Mais: a análise às contas anuais de gerência do fundo privativo do EMGFA entre 1982 e 1992 permitiu concluir que houve “gastos não documentados” envolvendo, por exemplo, “obras e construções”. Mas o mistério adensa-se verdadeiramente quando se recua até antes da morte de Francisco Sá Carneiro e Adelino Amaro da Costa: entre 1978 e 1980, “as contas anuais do FDMU não foram aprovadas” pelo então Presidente da República e chefe do Estado-Maior General das Forças Armadas, António Ramalho Eanes.
O mistério em torno dos valores que saíram e entraram no FMDU já não é de agora. Em comissões de inquérito anteriores, Maria da Conceição Rodrigues, inspetora de Finanças que avaliou as contas do Fundo do Ultramar já tinha revelado as dificuldades em descobrir o rasto ao dinheiro. “Nós vimos que havia dinheiro fora do Fundo, que saiu e que esteve, ou não, a financiar qualquer coisa, não sabemos o quê. Pode ter estado aplicado noutros bancos, não sabemos. Sabemos que esteve fora e que depois voltou”, sublinhou na altura. Continua, no entanto, sem ser possível estabelecer um elo de ligação claro e inequívoco entre o Fundo do Ultramar, a exportação de armas e a morte do primeiro-ministro e o ministro da Defesa.

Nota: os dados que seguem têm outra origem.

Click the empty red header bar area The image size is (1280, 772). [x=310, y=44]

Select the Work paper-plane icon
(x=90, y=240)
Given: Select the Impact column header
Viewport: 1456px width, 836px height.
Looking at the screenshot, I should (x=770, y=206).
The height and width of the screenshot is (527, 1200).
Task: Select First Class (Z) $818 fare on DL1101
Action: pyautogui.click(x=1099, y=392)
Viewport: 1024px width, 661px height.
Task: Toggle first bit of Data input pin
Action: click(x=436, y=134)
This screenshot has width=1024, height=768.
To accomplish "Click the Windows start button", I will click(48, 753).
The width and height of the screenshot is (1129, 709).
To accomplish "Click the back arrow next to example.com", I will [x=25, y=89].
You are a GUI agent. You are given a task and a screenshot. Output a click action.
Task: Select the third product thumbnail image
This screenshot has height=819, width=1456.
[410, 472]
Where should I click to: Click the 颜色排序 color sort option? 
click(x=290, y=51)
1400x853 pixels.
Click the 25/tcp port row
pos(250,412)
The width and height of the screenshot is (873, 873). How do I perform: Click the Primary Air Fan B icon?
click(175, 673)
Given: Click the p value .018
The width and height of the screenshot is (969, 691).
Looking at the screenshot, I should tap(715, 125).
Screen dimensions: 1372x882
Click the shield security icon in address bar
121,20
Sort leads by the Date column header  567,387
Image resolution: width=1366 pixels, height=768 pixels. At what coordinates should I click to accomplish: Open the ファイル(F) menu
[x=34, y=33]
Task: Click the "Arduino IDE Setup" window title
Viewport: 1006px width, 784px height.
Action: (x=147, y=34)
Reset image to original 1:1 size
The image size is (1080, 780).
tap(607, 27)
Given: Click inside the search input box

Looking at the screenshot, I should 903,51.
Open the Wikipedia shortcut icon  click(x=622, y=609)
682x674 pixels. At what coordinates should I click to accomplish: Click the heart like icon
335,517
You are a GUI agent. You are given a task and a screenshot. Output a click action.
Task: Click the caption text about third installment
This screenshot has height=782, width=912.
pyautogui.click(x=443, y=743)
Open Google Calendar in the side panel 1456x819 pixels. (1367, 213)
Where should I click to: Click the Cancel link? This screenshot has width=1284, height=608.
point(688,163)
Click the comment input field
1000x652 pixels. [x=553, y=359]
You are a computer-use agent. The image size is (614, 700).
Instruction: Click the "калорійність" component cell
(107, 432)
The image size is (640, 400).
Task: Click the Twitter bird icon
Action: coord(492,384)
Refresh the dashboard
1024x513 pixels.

A falta de coerência entre os testemunhos dos alegados autores do atentado
Quase 37 anos e dez comissões parlamentares de inquérito depois continua sem se perceber o que aconteceu a 4 de dezembro de 1980. De acordo com o relatório preliminar, “não foi possível retirar dos depoimentos dos confessos perpetradores do atentado de Camarate, designadamente Fernando Farinha Simões, José Esteves e Carlos Miranda qualquer elemento coerente, inequívoco e irrefutável que permita um melhor esclarecimento”, do atentado que vitimou Francisco Sá Carneiro, Snu Abecassis, Adelino Amaro da Costa, o chefe de gabinete do primeiro-ministro, António Patrício Gouveia, assim como os dois pilotos do avião.